MUNICIPIOS – Confederação Nacional de Municípios Alerta sobre Sublimite de R$ 3,6 milhões para Simples Nacional em 2026 e Reforça Importância da Monitorização Fiscal.

A Confederação Nacional de Municípios (CNM) fez um alerta importante às prefeituras brasileiras a respeito da publicação da Portaria CGSN 54/2025, que estabelece o sublimite para o ano-calendário de 2026. Para este novo exercício, o limite permanece em R$ 3,6 milhões, um valor que requer uma atenção especial das secretarias de Fazenda e Finanças das cidades. A vigência da portaria teve início em 1º de janeiro de 2026.

Enquanto o teto geral do Simples Nacional é fixado em R$ 4,8 milhões, o sistema de arrecadação unificada por meio do Documento de Arrecadação do Simples Nacional (DAS) para tributos municipais e estaduais é válido exclusivamente até a marca de R$ 3,6 milhões. Para as empresas que faturam até este limite, o Imposto Sobre Serviços (ISS) é incluído no DAS. Contudo, quando uma Empresa de Pequeno Porte (EPP) ultrapassa este limite — ainda que, no faturamento, fique entre R$ 3,6 milhões e R$ 4,8 milhões —, a dinâmica de arrecadação se modifica. Nesse caso, os tributos federais devem continuar a ser pagos via DAS, mas o ISS deve ser recolhido diretamente ao município através de uma guia específica, respeitando as alíquotas e regras da legislação local.

Diante dessa situação, a CNM recomenda que as prefeituras façam um acompanhamento proativo do faturamento das empresas, especialmente aquelas que estão perto do sublimite.
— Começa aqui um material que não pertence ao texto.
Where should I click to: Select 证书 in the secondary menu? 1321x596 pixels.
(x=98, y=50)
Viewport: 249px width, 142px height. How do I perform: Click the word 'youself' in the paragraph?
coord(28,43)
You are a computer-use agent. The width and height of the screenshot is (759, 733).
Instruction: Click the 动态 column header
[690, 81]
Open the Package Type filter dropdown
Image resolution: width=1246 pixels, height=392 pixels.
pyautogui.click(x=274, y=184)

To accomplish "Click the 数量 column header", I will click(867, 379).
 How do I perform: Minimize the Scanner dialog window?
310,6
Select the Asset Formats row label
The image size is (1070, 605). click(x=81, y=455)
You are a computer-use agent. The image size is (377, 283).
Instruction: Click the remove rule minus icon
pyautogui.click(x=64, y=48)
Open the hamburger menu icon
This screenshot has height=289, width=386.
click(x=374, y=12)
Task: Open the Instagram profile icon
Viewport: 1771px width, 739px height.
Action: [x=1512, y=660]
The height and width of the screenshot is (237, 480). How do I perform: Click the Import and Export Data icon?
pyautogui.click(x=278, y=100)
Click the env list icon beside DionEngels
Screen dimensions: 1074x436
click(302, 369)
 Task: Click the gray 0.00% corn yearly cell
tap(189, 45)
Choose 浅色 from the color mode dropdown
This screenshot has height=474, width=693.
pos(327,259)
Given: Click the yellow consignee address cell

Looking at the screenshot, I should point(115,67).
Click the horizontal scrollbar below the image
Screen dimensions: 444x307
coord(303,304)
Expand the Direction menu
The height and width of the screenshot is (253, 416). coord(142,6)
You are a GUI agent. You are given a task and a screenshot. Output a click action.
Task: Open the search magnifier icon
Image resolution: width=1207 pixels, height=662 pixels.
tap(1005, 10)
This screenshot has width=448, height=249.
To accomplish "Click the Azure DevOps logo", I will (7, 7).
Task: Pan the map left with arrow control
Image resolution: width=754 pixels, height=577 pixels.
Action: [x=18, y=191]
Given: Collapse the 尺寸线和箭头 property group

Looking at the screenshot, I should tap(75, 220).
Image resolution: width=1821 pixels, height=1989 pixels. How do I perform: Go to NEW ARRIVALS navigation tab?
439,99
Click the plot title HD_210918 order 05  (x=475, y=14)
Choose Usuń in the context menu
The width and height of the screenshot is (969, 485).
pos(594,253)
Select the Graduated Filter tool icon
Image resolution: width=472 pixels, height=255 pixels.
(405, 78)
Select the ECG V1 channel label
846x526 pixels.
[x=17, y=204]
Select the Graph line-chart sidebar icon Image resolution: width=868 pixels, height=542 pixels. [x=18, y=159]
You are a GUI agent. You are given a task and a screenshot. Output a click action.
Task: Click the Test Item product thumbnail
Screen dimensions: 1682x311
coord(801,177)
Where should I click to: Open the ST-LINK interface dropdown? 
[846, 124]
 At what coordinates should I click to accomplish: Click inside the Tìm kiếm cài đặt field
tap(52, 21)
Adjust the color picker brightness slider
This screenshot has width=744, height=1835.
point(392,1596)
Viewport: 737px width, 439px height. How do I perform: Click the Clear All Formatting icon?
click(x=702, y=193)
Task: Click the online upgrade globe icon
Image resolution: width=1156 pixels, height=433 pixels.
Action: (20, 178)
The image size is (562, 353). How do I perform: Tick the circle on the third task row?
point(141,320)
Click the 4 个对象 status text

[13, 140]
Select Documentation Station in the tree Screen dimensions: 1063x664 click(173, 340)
Isso é fundamental para evitar a perda de receita municipal. Além disso, é crucial manter os sistemas de arrecadação atualizados, assegurando que o software da Nota Fiscal de Serviços eletrônica (NFS-e) esteja devidamente configurado para manejar a arrecadação do ISS, evitando o recolhimento dentro do Simples para aqueles que ultrapassarem o sublimite.

Em síntese, as diretrizes para 2026 são claras: para receitas até R$ 3,6 milhões, o ISS é recolhido dentro do DAS; entre R$ 3,6 milhões e R$ 4,8 milhões, o ISS deve ser pago diretamente ao município, enquanto os tributos federais permanecem no DAS; e para receitas acima de R$ 4,8 milhões, a empresa é excluída do regime do Simples Nacional, salvo em situações específicas. O cuidado com esse sublimite é vital para manter a saúde financeira das prefeituras, garantindo que o ISS chegue corretamente aos caixas municipais, sem depender da distribuição de receitas federais.